What is needed:
Search term "with": copy each line of the records that contains it.

Dataset content:
--------------------------------------------------

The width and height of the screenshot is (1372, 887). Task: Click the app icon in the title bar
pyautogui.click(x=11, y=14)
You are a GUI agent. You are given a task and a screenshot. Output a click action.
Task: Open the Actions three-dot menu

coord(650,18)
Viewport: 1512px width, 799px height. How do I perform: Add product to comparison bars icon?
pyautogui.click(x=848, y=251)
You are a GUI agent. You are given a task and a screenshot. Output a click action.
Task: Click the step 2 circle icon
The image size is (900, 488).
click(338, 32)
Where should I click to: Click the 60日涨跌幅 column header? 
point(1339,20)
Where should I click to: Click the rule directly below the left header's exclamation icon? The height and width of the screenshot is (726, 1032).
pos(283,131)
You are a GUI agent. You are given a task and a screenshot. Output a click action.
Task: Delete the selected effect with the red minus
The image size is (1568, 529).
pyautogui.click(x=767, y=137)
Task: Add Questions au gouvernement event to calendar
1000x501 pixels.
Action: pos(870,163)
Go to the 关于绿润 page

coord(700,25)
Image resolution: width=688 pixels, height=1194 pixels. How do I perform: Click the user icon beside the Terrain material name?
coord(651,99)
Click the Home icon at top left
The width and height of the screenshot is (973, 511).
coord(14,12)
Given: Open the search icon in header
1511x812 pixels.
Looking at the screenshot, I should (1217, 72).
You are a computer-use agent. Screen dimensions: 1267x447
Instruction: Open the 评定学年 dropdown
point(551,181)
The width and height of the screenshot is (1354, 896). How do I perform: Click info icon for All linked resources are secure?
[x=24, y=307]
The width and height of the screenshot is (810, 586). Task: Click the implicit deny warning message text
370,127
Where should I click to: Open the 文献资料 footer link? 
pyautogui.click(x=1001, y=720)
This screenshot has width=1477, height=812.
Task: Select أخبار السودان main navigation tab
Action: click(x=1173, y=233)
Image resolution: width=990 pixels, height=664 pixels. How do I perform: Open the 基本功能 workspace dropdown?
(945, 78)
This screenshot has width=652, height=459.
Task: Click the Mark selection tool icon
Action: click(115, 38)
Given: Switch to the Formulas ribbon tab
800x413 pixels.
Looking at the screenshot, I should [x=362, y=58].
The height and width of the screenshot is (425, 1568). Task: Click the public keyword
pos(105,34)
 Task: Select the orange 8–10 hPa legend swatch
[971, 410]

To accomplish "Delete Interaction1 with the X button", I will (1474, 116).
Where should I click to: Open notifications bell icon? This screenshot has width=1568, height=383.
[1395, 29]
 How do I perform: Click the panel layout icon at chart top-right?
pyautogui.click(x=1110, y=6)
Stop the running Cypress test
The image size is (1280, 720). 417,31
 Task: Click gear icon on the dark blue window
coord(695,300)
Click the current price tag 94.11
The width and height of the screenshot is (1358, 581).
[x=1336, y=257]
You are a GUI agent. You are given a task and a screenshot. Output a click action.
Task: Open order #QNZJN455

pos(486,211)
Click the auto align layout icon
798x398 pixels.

--------------------------------------------------

Task answer:
Task: Delete the selected effect with the red minus
To accomplish "Delete Interaction1 with the X button", I will (1474, 116).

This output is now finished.